SomaControl™ is a 3D gesture monitor that can enable everyday tasks at home or integrated into gaming devices for a more immersive experience. It allows users to interact with and control a digital device using hand movements with no contact.

Somalytics is promising to bring better “sense” to the digital world by creating a new genre of gesture-based digital interfaces, wellness monitoring and safety applications. Its first-of-its-kind miniature sensor is flexible and highly sensitive to the human body. Mass production of Somalytics’ new capacitive sensors is expected to begin in 2022, ushering in a new era of human-machine interface applications that will save and improve lives.

Compared to existing capacitive sensors, Somalytics’ are 100 times smaller and 10 times faster, with greater range for sensing proximity and pressure. Offering unprecedented sensitivity to human tissue, the sensors acknowledge human presence at up to 20 centimeters.

They work with any skin tone or eye shape, recognize 3D gestures without need for any hand device, and are faster and better than infrared. All of this enables a new generation of touchless technology applicable to almost any interaction between humans and machines.

Better Eye Tracking

Somalytics’ sensors will open an entire new era for wearable eye tracking because the sensors are not camera based and there is no illumination of the eye required. The processing speed is under three milliseconds, and the sampling rate is 10 times faster than best-in-class existing technologies. With Somalytics’ sensors, eye tracking will evolve to accomplish the ‘real feel’ and ‘real-time eye to eye’ experience for which augmented and virtual reality users have long waited.

Somalytics Launch

In November, Somalytics was spun out of CoMotion at the University of Washington with support from hard science investment firm IP Group Inc.
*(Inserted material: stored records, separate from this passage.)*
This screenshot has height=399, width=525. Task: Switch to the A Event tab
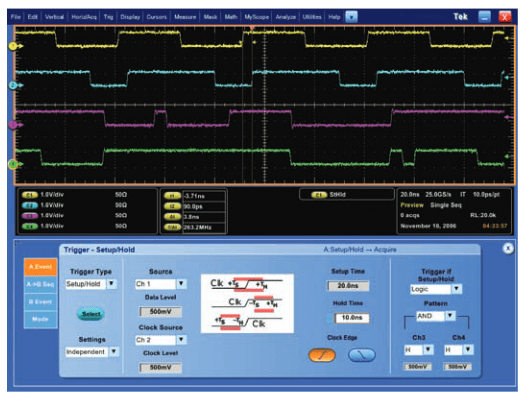click(40, 267)
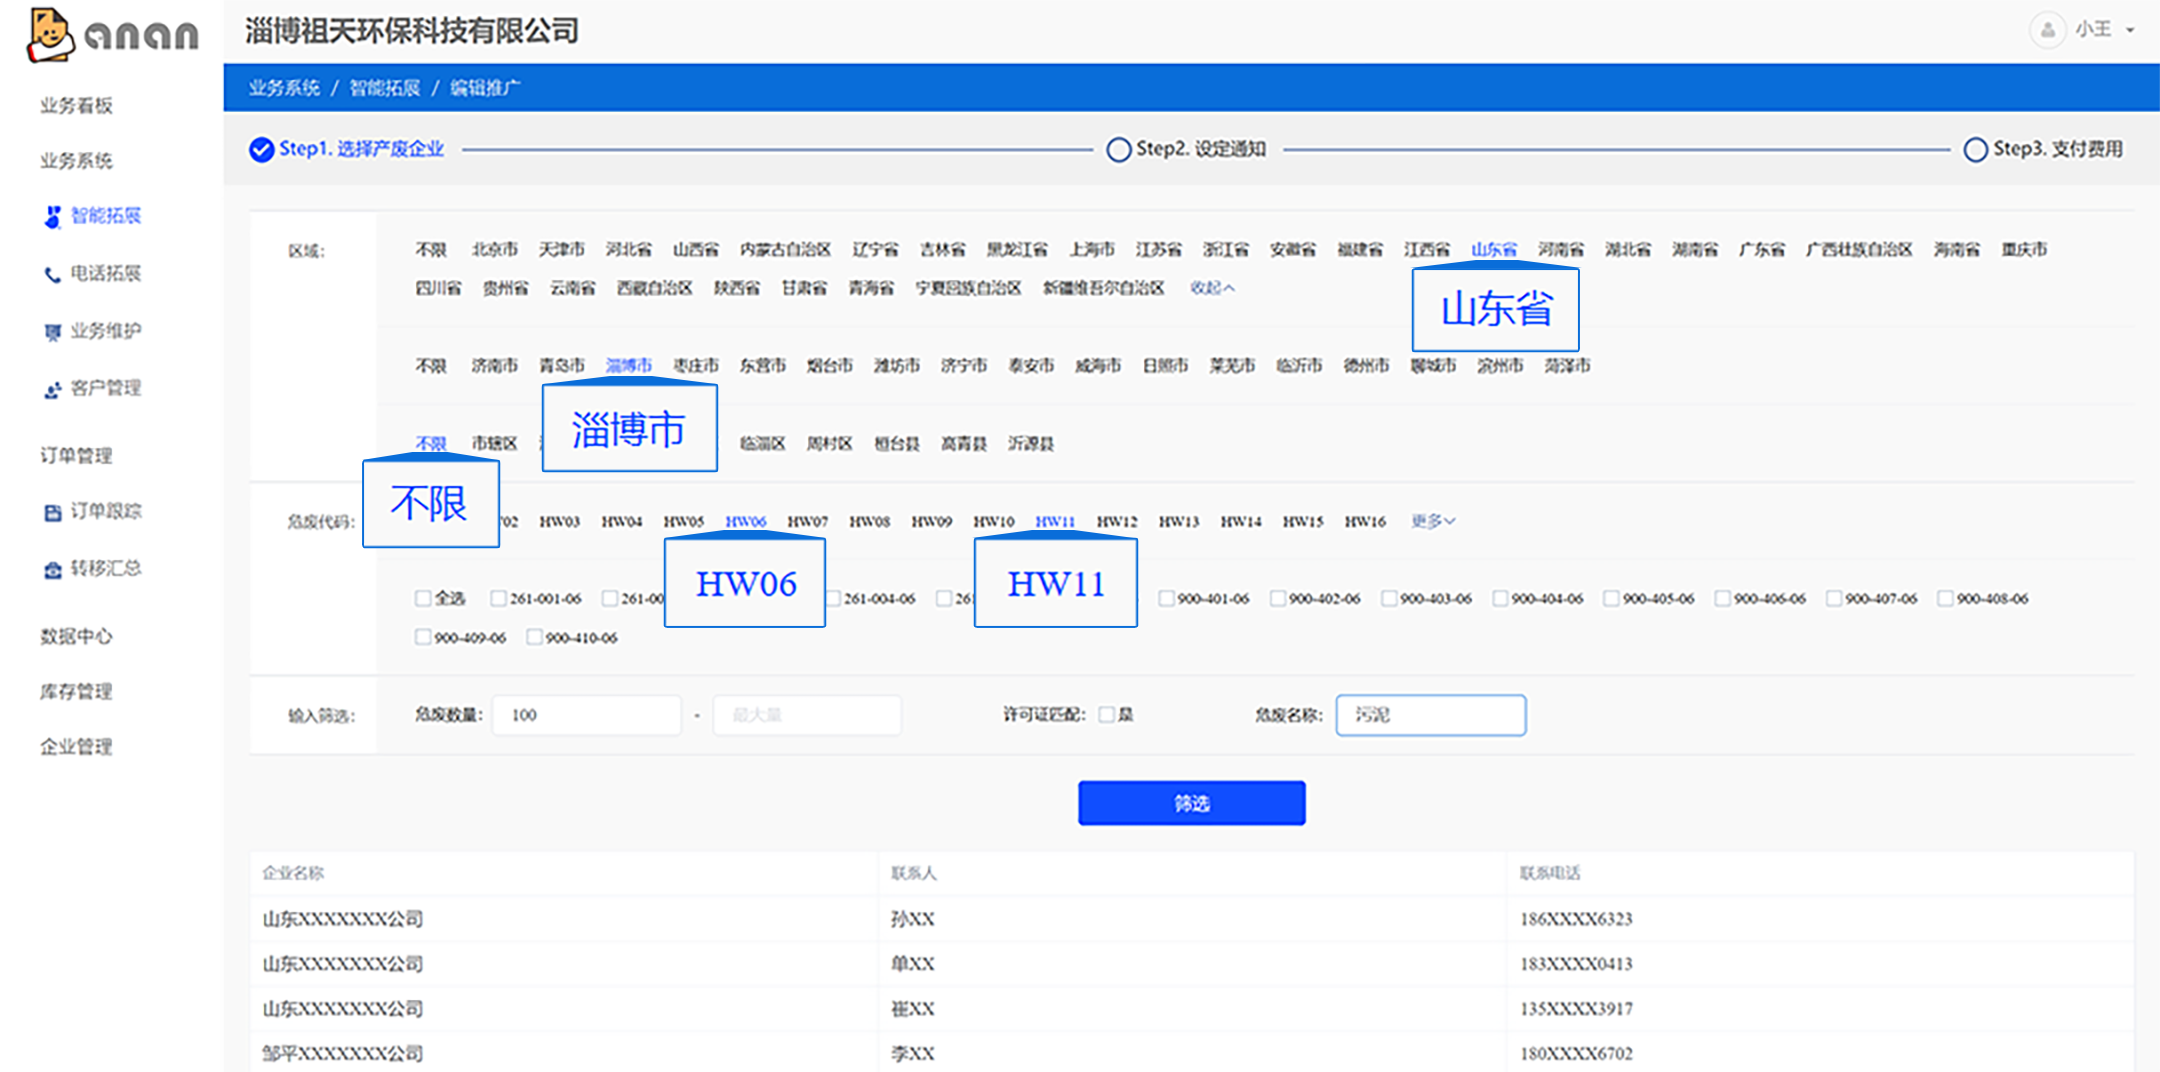Click the anan logo icon

point(50,35)
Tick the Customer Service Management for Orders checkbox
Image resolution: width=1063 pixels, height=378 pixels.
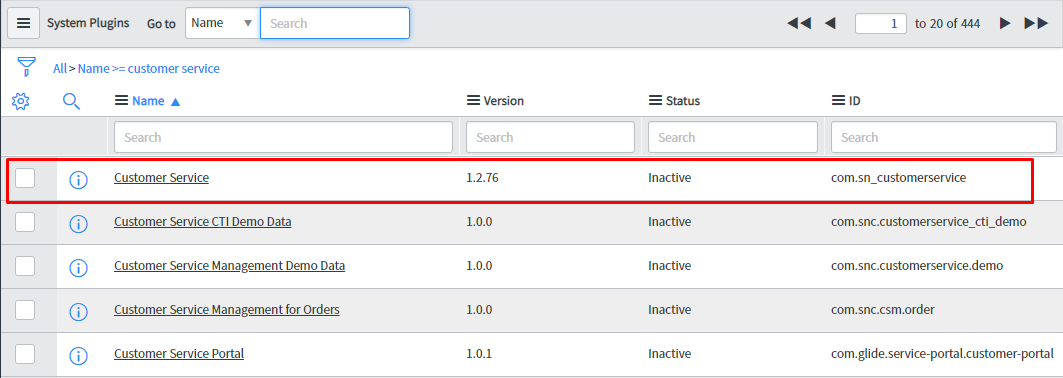pyautogui.click(x=25, y=310)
Somalytics’ patent-pending products are a new class of ultrahigh-sensitivity, fast-response, capacitive sensors built using substrate filled with carbon nanotubes developed at the University of Washington in the laboratory of Associate Professor of Mechanical Engineering Jae-Hyun Chung, Somalytics’ co-founder, and the laboratory of Assistant Professor of Environmental and Forest Sciences Anthony Dichiara.